From the entries below, transcribe exactly the lines between the line holding "Screen dimensions: 1292x924" and the line holding "Viewport: 639px width, 431px height.", inclusive; skip all other lines.

START Supplied records

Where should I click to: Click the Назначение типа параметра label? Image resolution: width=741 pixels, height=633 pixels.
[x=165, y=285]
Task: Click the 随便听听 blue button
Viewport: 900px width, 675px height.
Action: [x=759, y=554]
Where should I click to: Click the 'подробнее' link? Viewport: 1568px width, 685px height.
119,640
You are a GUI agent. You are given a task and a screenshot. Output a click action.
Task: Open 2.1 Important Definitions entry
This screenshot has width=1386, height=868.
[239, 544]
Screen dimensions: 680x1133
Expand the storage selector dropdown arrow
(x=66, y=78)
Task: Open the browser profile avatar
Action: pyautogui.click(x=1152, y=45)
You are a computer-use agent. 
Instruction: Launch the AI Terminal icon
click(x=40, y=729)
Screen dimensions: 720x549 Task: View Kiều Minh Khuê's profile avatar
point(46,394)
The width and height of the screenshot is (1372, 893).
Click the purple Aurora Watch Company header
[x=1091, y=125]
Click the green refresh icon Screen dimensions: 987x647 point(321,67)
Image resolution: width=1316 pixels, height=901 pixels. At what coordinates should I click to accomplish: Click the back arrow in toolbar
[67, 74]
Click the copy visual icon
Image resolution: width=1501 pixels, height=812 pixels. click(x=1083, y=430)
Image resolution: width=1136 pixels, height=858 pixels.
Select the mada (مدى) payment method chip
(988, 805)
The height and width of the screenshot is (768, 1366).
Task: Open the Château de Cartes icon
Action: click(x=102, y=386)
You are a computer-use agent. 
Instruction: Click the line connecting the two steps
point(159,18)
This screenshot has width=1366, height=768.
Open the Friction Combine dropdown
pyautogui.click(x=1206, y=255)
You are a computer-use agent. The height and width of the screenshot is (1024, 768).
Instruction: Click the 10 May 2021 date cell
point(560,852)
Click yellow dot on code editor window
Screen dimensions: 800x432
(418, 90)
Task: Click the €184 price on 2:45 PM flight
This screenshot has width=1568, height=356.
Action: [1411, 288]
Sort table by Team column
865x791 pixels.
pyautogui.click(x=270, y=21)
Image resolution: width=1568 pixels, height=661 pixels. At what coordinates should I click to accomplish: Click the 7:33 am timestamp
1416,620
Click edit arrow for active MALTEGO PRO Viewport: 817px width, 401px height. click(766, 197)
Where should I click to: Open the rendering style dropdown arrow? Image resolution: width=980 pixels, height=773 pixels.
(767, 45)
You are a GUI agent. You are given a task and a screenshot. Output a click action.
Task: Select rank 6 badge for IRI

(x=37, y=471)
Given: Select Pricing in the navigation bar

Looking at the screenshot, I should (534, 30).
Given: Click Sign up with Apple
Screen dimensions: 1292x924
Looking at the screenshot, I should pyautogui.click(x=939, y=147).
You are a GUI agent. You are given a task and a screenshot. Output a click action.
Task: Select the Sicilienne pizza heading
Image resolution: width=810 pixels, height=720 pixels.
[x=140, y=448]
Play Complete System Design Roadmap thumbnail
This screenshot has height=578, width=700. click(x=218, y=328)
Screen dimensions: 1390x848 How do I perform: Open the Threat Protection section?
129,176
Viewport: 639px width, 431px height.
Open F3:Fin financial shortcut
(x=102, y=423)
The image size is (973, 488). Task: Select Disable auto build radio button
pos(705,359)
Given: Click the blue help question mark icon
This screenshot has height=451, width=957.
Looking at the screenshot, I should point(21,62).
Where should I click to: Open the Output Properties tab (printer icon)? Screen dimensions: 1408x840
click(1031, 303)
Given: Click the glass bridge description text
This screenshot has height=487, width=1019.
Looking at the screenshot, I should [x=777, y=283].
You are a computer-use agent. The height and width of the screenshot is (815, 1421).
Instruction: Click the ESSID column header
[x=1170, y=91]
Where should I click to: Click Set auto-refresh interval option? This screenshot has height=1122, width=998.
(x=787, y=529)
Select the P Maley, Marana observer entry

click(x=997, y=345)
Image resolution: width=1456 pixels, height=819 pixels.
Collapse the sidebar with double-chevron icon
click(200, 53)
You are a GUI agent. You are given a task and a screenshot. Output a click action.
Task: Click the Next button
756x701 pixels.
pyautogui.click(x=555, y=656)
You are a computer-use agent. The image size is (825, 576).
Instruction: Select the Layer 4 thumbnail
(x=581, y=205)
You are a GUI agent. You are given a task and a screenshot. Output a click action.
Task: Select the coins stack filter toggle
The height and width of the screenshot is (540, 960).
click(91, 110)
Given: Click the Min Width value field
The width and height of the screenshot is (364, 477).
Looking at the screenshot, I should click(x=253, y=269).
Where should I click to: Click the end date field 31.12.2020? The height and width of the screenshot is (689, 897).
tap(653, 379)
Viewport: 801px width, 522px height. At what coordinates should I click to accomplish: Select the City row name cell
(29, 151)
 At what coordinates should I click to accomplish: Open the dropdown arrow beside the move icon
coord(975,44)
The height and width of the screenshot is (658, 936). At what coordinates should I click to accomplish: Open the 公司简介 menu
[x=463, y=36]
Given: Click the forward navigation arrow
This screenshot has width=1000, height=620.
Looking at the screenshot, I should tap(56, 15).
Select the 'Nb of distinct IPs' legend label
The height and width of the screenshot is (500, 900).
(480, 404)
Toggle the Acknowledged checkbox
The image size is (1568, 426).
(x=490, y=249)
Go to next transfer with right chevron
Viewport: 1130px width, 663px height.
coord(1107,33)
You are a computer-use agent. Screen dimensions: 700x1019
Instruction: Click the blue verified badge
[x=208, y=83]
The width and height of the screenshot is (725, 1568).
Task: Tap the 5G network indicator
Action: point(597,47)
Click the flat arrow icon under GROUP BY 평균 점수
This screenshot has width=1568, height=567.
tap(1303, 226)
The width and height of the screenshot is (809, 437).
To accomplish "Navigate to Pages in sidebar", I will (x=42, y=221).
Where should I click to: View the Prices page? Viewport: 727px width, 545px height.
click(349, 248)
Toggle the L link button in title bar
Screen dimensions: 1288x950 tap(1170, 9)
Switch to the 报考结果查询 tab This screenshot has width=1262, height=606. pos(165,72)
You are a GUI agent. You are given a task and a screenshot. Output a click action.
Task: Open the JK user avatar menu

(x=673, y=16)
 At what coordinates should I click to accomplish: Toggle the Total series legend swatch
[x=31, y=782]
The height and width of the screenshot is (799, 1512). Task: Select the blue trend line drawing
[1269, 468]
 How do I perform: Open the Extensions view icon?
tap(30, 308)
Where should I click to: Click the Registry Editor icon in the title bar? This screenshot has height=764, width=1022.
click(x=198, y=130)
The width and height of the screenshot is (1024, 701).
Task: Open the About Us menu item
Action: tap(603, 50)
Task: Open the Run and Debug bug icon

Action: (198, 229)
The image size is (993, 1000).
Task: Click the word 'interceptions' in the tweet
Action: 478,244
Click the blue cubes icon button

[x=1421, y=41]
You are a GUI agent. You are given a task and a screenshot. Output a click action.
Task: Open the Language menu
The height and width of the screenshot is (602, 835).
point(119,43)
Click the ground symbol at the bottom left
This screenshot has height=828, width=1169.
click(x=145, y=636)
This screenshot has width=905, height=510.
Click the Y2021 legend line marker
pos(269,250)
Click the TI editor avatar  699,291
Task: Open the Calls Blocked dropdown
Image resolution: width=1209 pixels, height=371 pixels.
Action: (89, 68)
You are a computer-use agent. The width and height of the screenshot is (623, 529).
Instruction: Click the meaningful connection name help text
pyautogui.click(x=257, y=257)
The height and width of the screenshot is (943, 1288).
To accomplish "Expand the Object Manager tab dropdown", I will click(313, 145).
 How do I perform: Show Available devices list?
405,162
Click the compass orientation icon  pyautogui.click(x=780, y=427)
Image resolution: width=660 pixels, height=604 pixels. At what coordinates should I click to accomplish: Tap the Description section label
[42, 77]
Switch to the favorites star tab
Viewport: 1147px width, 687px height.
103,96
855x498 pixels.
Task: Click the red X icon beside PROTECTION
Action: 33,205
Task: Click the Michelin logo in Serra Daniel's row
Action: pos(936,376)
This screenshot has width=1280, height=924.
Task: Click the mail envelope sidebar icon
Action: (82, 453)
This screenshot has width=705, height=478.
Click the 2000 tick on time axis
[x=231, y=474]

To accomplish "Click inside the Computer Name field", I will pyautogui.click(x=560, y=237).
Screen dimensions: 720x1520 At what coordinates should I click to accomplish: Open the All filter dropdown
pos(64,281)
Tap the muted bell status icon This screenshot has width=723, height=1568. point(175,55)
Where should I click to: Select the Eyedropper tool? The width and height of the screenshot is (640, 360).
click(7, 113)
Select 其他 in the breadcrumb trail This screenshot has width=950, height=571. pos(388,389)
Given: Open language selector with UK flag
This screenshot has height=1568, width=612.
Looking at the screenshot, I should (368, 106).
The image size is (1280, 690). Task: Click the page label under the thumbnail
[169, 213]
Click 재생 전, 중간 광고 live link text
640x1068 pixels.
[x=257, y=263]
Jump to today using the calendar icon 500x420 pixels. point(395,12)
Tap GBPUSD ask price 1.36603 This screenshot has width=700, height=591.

END Supplied records

### Problem solution
Screen dimensions: 1292x924
Looking at the screenshot, I should pyautogui.click(x=939, y=147).
You are a GUI agent. You are given a task and a screenshot. Output a click action.
Task: Select the Sicilienne pizza heading
Image resolution: width=810 pixels, height=720 pixels.
[x=140, y=448]
Play Complete System Design Roadmap thumbnail
This screenshot has height=578, width=700. click(x=218, y=328)
Screen dimensions: 1390x848 How do I perform: Open the Threat Protection section?
129,176
Viewport: 639px width, 431px height.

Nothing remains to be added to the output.